In ihrem Vortrag erläuterte Prof. Leyendecker zunächst, wieso sich ein Migrationshintergrund an sich weder positiv noch negativ auf die gesundheitliche Lage eines Menschen auswirkt. Erklärungskraft entfaltet der Migrationshintergrund erst, wenn er in Wechselwirkung mit weiteren Heterogenitätsmerkmalen betrachtet wird. Besonders mit Blick auf geeignete Maßnahmen zur Steigerung gesundheitlicher Chancengleichheit sei diese Erkenntnis zentral. So zeigen die verfügbaren Daten beispielsweise deutlich, dass ein niedriger sozioökonomischer Status die Gesundheitschancen negativ beeinflusst. Menschen mit Migrationshintergrund haben hier insofern ein gesteigertes Risiko für eine schlechtere gesundheitliche Lage, als sich das Merkmal Migrationshintergrund statistisch überdurchschnittlich mit einer nachteiligen sozialen Lage verknüpft.
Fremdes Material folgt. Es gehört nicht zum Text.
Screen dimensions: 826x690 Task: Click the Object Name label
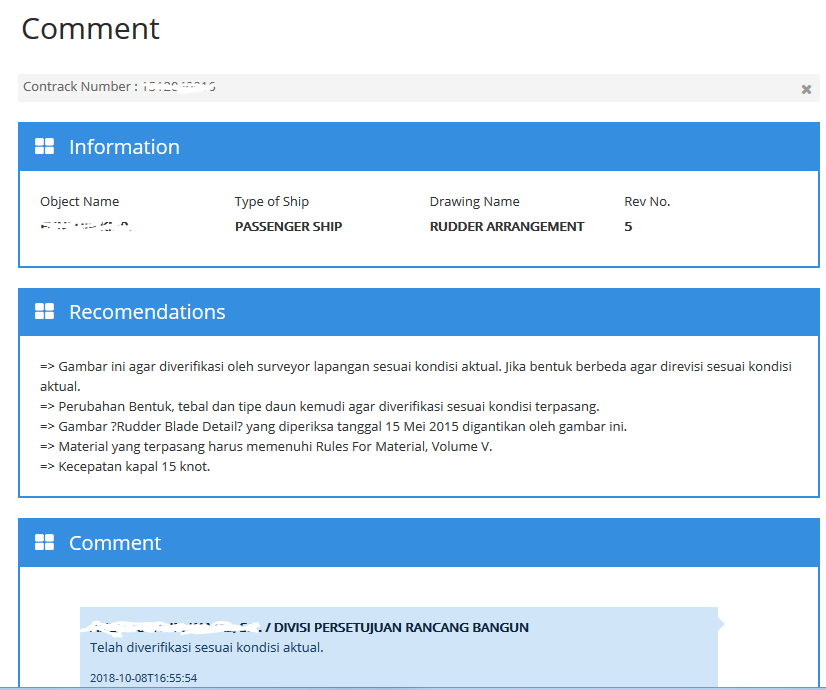click(x=79, y=202)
Prof. Leyendecker skizzierte daraufhin zentrale Empfehlungen des Rates zur Verbesserung der gesundheitlichen Chancengleichheit von Menschen mit Zuwanderungsgeschichte. Dazu gehören die Abschaffung der Übermittlungspflicht im medizinischen Bereich, um die Situation irregulär aufhältiger Personen zu verbessern, sowie eine möglichst flächendeckende Einführung der elektronischen Gesundheitskarte für Anspruchsberechtigte nach AsylbLG, um deren Gesundheitsversorgung zu entbürokratisieren. Da sich Lücken im Krankenversicherungsschutz von Zugewanderten aber häufig nicht mehr durch fehlende Rechte erklären, sondern z. B. durch Wissenslücken über die eigenen Rechte oder Schwierigkeiten bei der Bewältigung erforderlicher Bürokratie, empfiehlt der SVR zudem, Clearingstellen zum Krankenversicherungsschutz auszubauen. Eine zentrale Erkenntnis des Gutachtens lautet, dass zur Steigerung der gesundheitlichen Chancengleichheit von Menschen mit wie ohne Migrationshintergrund in erster Linie diversitätssensible Regeldienste erforderlich sind.
Die anschließende vertrauliche Diskussion mit den Teilnehmenden aus Wissenschaft, Kommunen, Wirtschaft, Verbänden und Zivilgesellschaft wurde von der SVR-Geschäftsführerin Dr. Cornelia Schu moderiert.
Deutlich wurde hierbei, dass diversitätssensible Gesundheitskommunikation und zuverlässige Möglichkeiten zur Sprachmittlung im stationären wie auch ambulanten Bereich als zentrale Baustellen diversitätssensibler Gesundheitsversorgung wahrgenommen werden. Für viele Teilnehmende bilden die möglichst flächendeckende Verfügbarkeit von seriösen und leicht verständlichen Gesundheitsinformationen, patientenorientierte Kommunikation und auch Mehrsprachigkeit zentrale Merkmale eines diversitätssensiblen Gesundheitswesens. Einig waren sich die Teilnehmenden darin, dass die Pläne der Bundesregierung, Sprachmittlung für medizinisch notwendige Leistungen zukünftig in SGB 5 (Gesetzliche Krankenversicherung) zu verankern, grundsätzlich zu begrüßen sind. Gleichzeitig sei klar, dass Strukturen zur Vergütung von Sprachmittlung noch nicht alle Probleme lösen. Es müsse beispielsweise zudem über Schulungen fortlaufend sichergestellt werden, dass auch semiprofessionelle Sprachmittelnde ein zutreffendes Verständnis von der Rolle eines Übersetzers bzw. einer Übersetzerin haben.